Boris Johnson is facing a revolt from scores of his own backbenchers as they line up to condemn the prime minister and his chief adviser, Dominic Cummings.
At least 15 Conservative backbenchers have called for Cummings to go, while several others have spoken out against his actions.
A number of MPs, including the newly elected Elliot Colburn, Paul Holmes and Jonathan Gullis, have used the used the same wording in their responses, saying they have “conveyed the strength of local feeling to relevant colleagues” after being contacted by constituents.
Conservative former minister Paul Maynard said he shared people’s “dismay” at the PM’s response, and was one of many MPs who insisted Cummings should quit or be sacked.

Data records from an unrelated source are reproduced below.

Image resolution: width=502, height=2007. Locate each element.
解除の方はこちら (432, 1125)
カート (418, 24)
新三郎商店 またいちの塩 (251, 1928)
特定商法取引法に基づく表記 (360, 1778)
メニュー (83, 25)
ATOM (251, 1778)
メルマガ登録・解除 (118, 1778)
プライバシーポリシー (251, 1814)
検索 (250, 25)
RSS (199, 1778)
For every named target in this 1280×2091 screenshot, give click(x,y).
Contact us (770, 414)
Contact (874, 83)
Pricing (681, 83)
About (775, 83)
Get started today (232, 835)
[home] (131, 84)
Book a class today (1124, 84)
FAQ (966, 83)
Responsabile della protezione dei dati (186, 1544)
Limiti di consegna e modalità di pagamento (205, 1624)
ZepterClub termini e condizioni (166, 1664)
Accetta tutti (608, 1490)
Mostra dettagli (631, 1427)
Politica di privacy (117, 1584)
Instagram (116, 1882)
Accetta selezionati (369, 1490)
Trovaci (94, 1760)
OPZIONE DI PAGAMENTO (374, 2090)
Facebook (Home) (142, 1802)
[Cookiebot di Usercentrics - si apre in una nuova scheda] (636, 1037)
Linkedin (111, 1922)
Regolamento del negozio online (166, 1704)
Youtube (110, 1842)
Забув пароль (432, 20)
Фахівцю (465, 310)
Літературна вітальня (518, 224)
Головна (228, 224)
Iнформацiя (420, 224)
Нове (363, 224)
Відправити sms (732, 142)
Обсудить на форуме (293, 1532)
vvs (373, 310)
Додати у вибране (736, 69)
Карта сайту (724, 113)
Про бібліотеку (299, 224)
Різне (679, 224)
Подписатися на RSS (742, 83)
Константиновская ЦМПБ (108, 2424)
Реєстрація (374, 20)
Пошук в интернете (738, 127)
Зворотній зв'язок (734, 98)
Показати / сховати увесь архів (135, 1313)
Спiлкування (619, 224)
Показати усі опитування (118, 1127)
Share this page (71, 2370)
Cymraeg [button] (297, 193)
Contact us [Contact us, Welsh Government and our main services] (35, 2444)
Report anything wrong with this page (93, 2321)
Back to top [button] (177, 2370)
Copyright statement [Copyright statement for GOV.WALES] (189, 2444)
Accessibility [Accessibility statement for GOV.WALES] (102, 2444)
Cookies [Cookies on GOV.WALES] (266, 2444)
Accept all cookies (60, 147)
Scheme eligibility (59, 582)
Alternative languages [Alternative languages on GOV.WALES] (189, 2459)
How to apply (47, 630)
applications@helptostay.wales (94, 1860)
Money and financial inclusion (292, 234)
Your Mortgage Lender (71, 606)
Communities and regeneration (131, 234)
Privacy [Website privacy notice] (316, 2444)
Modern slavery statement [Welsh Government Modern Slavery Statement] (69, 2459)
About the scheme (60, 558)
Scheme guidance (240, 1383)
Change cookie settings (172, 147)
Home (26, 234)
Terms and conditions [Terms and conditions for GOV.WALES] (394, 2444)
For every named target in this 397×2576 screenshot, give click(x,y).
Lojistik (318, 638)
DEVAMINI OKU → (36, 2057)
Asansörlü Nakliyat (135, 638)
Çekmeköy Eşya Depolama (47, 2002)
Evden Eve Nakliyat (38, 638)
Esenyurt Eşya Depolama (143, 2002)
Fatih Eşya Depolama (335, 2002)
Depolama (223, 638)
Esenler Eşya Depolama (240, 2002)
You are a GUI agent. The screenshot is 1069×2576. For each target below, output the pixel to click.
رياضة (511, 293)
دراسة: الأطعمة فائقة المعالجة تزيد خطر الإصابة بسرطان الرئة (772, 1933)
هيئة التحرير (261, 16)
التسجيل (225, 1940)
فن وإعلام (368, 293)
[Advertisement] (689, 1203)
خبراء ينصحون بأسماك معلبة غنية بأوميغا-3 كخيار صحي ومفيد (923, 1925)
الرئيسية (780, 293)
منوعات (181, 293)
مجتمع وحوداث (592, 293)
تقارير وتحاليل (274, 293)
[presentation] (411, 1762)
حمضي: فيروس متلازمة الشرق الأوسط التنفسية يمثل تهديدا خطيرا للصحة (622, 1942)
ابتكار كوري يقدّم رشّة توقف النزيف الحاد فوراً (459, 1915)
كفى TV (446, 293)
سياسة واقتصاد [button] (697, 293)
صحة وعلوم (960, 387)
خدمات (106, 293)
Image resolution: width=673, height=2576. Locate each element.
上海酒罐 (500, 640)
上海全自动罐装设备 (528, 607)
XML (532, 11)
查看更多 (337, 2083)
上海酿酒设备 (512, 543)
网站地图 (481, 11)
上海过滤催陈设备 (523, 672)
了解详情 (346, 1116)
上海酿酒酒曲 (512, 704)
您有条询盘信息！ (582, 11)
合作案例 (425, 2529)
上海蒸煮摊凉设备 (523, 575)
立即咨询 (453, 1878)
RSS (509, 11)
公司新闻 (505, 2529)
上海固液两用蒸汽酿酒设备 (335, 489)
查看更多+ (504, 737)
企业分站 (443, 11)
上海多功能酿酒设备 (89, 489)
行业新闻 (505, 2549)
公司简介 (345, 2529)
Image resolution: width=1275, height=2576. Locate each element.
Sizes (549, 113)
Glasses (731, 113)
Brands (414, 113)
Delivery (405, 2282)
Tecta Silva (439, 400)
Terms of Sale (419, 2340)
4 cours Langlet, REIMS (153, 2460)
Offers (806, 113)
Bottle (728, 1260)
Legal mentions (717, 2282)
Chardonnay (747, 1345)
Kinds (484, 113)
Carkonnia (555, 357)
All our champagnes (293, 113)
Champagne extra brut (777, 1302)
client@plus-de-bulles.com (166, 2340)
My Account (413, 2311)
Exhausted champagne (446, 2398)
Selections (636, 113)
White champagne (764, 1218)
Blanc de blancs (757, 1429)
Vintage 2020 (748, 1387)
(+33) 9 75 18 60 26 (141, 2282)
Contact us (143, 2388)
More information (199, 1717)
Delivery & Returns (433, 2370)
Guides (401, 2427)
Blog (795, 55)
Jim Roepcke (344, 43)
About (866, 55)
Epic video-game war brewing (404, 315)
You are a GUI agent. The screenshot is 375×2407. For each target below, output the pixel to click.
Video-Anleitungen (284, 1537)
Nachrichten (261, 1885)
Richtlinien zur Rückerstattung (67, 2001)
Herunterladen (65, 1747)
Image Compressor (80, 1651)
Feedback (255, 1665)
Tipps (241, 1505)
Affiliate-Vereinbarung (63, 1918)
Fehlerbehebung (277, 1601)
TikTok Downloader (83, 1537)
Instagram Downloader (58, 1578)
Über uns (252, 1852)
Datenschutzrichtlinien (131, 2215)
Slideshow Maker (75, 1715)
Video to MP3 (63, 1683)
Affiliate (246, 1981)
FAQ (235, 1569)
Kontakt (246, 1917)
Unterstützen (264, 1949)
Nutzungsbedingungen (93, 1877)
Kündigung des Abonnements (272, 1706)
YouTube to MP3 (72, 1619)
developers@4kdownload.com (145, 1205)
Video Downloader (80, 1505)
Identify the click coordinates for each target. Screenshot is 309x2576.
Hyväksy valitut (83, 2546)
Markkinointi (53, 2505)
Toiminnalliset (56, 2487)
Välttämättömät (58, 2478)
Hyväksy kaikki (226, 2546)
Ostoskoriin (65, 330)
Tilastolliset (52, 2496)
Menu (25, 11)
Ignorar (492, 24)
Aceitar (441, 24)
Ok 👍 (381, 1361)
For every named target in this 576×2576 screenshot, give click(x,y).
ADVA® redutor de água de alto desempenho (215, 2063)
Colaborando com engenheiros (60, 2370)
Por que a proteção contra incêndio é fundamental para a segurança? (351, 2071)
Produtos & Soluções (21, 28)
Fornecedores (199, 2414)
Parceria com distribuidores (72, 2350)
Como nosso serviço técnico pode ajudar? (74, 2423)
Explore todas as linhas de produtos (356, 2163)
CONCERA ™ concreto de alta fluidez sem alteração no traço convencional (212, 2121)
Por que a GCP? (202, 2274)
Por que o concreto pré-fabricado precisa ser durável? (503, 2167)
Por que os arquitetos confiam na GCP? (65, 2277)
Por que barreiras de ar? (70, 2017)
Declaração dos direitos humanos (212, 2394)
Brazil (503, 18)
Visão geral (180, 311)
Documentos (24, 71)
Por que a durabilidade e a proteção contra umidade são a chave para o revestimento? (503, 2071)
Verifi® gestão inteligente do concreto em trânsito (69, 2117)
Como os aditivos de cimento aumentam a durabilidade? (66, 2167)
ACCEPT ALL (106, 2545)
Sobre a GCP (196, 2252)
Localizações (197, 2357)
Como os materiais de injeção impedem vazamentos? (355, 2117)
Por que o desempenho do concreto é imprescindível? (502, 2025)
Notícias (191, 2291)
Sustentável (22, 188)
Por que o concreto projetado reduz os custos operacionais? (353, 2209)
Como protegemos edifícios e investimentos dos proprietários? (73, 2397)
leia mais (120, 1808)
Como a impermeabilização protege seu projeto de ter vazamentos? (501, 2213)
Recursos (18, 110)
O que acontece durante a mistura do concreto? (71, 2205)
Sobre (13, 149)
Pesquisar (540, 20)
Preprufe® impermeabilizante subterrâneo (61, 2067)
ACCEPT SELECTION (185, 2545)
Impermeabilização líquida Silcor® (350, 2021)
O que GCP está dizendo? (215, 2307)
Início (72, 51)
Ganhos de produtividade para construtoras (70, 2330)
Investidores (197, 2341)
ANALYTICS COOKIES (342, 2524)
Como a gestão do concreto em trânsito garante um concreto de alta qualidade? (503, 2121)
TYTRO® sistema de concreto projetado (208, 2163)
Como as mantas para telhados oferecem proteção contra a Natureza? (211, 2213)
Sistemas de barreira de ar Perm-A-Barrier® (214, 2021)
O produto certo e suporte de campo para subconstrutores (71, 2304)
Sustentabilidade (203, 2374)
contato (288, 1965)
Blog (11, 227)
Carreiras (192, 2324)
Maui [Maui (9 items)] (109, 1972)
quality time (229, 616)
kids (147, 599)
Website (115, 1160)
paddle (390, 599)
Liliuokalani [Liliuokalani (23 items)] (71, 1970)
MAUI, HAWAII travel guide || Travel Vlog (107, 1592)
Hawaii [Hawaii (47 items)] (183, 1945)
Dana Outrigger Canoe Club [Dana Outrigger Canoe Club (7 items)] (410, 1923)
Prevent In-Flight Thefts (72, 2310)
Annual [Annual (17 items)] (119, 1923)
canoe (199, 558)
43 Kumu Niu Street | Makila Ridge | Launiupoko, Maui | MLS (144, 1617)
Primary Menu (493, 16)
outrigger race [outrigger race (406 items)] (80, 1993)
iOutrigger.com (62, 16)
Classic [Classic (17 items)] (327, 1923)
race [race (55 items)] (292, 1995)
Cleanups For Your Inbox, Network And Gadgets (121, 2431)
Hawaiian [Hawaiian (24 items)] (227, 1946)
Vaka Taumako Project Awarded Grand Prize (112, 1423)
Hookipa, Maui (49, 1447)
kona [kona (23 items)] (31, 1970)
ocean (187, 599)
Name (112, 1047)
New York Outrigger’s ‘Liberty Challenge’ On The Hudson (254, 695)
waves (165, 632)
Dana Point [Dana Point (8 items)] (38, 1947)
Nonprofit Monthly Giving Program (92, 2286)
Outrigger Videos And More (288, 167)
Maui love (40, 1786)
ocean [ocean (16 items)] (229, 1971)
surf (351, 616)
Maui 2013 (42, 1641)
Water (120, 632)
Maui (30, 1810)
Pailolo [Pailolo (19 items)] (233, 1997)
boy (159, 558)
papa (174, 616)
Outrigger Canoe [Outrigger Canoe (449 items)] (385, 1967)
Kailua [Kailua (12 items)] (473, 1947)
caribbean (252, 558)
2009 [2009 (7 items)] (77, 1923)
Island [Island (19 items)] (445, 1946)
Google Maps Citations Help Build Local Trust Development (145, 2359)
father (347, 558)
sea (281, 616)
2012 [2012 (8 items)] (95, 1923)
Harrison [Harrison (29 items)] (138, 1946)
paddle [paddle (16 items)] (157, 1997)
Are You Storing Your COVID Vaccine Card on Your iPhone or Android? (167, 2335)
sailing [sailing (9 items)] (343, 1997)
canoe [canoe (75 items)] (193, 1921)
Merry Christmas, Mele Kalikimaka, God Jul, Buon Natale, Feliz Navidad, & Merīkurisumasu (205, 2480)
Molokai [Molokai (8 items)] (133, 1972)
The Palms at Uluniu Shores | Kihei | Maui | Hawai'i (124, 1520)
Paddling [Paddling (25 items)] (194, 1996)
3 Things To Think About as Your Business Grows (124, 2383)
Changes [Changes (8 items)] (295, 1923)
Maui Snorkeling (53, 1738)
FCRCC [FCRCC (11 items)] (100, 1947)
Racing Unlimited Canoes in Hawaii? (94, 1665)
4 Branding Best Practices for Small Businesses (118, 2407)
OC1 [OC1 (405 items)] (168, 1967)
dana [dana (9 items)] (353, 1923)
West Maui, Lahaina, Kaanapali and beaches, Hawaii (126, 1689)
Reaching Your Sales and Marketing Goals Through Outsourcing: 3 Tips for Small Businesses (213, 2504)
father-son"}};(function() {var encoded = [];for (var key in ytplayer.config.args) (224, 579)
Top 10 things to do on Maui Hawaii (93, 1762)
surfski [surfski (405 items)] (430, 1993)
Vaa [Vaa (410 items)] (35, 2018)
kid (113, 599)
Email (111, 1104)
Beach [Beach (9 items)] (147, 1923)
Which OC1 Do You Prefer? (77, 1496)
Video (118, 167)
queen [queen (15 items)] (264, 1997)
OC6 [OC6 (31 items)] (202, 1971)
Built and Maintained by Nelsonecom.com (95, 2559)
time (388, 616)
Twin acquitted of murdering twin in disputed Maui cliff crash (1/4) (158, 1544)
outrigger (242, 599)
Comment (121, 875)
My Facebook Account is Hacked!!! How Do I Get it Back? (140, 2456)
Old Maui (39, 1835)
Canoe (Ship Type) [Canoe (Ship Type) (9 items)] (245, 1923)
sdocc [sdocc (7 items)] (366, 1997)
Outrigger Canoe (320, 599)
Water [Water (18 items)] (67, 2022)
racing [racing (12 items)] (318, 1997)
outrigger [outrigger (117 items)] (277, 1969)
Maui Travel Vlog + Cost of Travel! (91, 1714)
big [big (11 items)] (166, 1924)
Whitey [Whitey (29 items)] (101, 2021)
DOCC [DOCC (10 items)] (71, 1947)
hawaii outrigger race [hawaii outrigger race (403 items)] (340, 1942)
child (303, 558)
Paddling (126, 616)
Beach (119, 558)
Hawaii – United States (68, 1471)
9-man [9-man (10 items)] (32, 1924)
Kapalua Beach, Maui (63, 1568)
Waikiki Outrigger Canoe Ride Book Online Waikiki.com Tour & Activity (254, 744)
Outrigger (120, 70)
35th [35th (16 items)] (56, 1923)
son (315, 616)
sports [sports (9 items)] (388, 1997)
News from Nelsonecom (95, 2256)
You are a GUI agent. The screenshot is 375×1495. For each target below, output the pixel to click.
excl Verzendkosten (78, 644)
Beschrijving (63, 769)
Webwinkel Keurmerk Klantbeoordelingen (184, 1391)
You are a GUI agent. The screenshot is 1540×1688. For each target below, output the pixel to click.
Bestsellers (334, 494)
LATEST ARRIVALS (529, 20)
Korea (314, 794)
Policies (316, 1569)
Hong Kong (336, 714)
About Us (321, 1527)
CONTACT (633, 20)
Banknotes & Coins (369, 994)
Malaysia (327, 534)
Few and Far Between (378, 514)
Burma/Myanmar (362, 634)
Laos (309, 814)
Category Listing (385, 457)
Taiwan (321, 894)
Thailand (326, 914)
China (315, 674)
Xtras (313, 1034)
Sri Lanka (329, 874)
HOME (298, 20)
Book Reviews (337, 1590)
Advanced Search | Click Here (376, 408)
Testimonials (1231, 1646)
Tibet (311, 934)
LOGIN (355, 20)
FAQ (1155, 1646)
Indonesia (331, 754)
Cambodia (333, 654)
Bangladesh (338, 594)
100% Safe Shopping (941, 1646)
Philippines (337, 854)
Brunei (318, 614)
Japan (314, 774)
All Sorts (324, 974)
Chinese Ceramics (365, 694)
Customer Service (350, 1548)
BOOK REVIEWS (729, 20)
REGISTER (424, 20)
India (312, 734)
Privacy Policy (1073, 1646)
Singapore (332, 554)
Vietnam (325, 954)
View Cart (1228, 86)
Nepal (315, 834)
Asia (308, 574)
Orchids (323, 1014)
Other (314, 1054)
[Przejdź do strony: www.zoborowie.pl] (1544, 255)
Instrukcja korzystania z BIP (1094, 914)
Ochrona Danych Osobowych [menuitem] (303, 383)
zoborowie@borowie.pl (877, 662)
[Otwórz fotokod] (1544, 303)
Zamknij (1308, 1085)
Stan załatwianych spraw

It is a classic case of ‘do as I say, not as I do’ – and it is not as if he was unfamiliar with guidance he himself helped draw up. It seems to me to be utterly indefensible and his position wholly untenable.
Veteran Conservative Sir Roger Gale told PA Media: “I’m very disappointed, I think it was an opportunity to put this to bed and I fear that now the story is simply going to run and run.”
The Somerton and Frome MP, David Warburton, said Cummings was “damaging the government and the country that he’s supposed to be serving”.
Speaking on BBC Breakfast on Monday morning, he said his own father had died alone as a result of the coronavirus lockdown.
People have made sacrifices, this is a difficult time, this is a time of national crisis.
In those sacrifices there really hasn’t been the choice to use instinct. Instinct hasn’t really been part of it. We’ve been tasked with following regulations laid down by the government.
Tory grandee Lord Heseltine said it was “very difficult to believe there isn’t a substance” in the allegations about Cummings’ movements.
“I think these unanswered questions are now on the agenda,” he told the BBC, “and I don’t think that this anxiety about the government’s position will end until we know the whole story.”
Former minister Steve Baker said if Cummings does not resign “we’ll just keep burning through Boris’s political capital at a rate we can ill afford in the midst of this crisis”.
Other critics include Peter Aldous, Peter Bone, Damian Collins, Caroline Nokes, Julian Sturdy, Robert Syms, Craig Whittaker, James Gray and Martin Vickers.